AUSGEWÄHLTER TEXTAUSZUG >>
----

Abu Michnaf sagt: Da versammelten sich die Einwohner von Scheizar alt und jung und einige sagten: lieben Leute! Gott verabscheuet den Aufruhr und dieser Kopf ist schon durch die anderen Städte gekommen, ohne dass sich jemand widersetzt hat, so lasst ihn auch durch unsere Stadt führen; dagegen erwiderten die jüngeren Männer: verdammt seid ihr und euer Vorschlag! bei Gott, das wird niemals geschehen, oder wir werden bis auf den letzten Mann getötet. Sie griffen nach den Schwertern und befestigten sie in die Gehenke, nach den Schilden und hingen sie über die Schultern und nach den Lanzen und steckten sie an den Knien fest, und als die Alten dies sahen, widersprachen sie nicht weiter und besetzten die Brücke. Chaula versuchte noch sie zu überreden davon abzustehen, aber sie griffen mit den Waffen an , er rief seine Leute herbei , es kam zu einem heftigen Kampfe, worin Chaula 86 Mann, die von Scheizar 5 Mann verloren. Umm Kulthum fragte nach dem Namen der Stadt, man nannte ihr Scheizar, da sprach sie: Gott möge ihren Trunk versüßen, den Preis ihres Getreides gering werden lassen und sie aus den Händen ihrer Unterdrücker befreien. — Abu Michnaf setzt hinzu : und wenn die Welt von Tyrannei und Unrecht ganz voll wäre, so lasse er ihnen nur Gutes lind Gerechtes zu Teil werden!

----

ZIELSETZUNG A >>
Benennen Sie in den Einträgen, beginnend mit der ersten Zeile bis einschließlich der Zeile mit „About (49, 592)“, jedes „push-button“ in „button“ um. Geben Sie diese Zeilen ansonsten unverändert wieder.

EXTRAHIERTE EINTRÄGE >>
----

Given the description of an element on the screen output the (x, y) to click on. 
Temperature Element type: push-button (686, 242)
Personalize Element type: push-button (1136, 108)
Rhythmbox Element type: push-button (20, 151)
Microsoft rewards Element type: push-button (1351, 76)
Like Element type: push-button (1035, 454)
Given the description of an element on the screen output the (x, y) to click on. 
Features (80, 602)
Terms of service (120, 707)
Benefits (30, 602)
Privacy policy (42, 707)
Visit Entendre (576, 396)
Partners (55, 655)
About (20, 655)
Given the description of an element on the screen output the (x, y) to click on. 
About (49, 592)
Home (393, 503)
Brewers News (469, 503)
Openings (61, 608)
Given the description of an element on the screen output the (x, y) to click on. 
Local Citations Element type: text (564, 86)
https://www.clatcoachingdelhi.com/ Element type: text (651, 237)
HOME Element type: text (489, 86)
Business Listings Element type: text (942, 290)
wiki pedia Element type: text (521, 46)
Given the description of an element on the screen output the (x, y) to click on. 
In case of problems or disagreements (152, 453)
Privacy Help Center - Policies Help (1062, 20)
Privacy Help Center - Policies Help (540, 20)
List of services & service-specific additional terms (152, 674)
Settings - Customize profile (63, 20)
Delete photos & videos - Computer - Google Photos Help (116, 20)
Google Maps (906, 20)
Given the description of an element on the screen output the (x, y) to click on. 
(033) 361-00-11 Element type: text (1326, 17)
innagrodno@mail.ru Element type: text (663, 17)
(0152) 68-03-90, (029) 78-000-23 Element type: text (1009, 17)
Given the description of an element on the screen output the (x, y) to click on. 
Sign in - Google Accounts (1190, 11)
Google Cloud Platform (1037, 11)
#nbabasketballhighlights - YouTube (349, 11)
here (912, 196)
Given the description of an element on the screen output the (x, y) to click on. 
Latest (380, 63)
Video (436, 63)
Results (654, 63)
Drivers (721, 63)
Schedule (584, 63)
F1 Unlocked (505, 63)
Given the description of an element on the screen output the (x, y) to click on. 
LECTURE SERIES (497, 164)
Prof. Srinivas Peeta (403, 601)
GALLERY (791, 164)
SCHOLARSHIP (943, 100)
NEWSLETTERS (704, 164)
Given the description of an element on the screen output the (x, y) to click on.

----

ZIELSETZUNG B >>
Mit welchen Gründen rieten laut dem Textauszug einige Einwohner von Scheizar dazu, den Kopf durch ihre Stadt führen zu lassen?

FERTIGE ANTWORT A >>
Given the description of an element on the screen output the (x, y) to click on. 
Temperature Element type: button (686, 242)
Personalize Element type: button (1136, 108)
Rhythmbox Element type: button (20, 151)
Microsoft rewards Element type: button (1351, 76)
Like Element type: button (1035, 454)
Given the description of an element on the screen output the (x, y) to click on. 
Features (80, 602)
Terms of service (120, 707)
Benefits (30, 602)
Privacy policy (42, 707)
Visit Entendre (576, 396)
Partners (55, 655)
About (20, 655)
Given the description of an element on the screen output the (x, y) to click on. 
About (49, 592)

FERTIGE ANTWORT B >>
Sie sagten, Gott verabscheue den Aufruhr. Außerdem sei der Kopf schon durch die anderen Städte gekommen, ohne dass sich jemand widersetzt habe.